[Document and screenshot pointing lines]
● ● ● ● ●

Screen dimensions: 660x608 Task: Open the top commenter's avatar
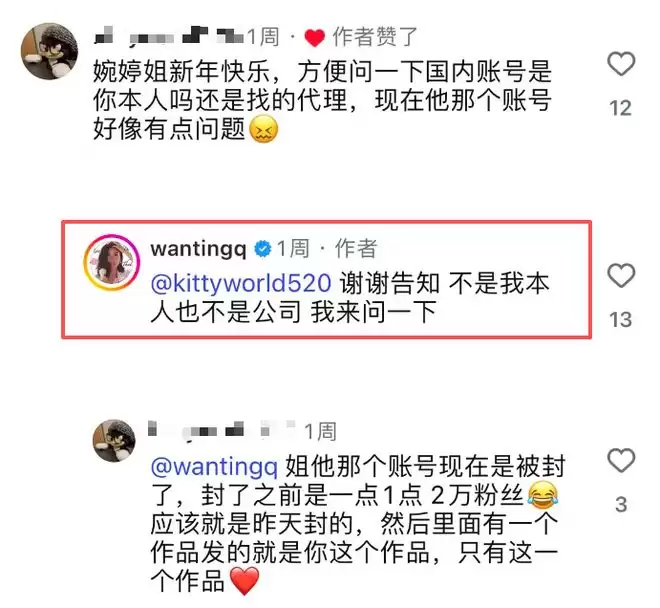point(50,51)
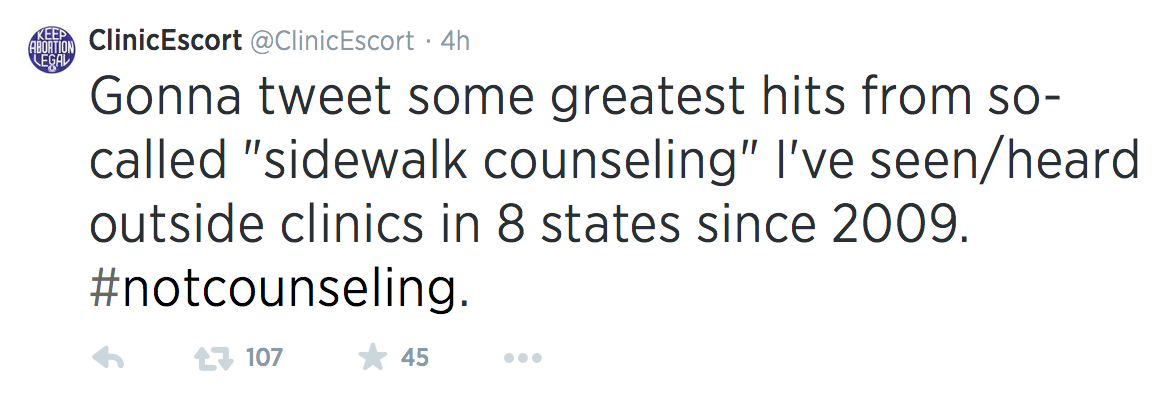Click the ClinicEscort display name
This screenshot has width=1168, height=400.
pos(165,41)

● ● ● ● ●

# Exercise goal
Arrange the lines above as a Markdown table with the columns "Row" and "Line," numbering each row and skipping any blank lines. Omit the pictures.

# Result of the exercise
| Row | Line |
|---|---|
| 1 | Screen dimensions: 660x608 Task: Open the top commenter's avatar |
| 2 | point(50,51) |
| 3 | Click the ClinicEscort display name |
| 4 | This screenshot has width=1168, height=400. |
| 5 | pos(165,41) |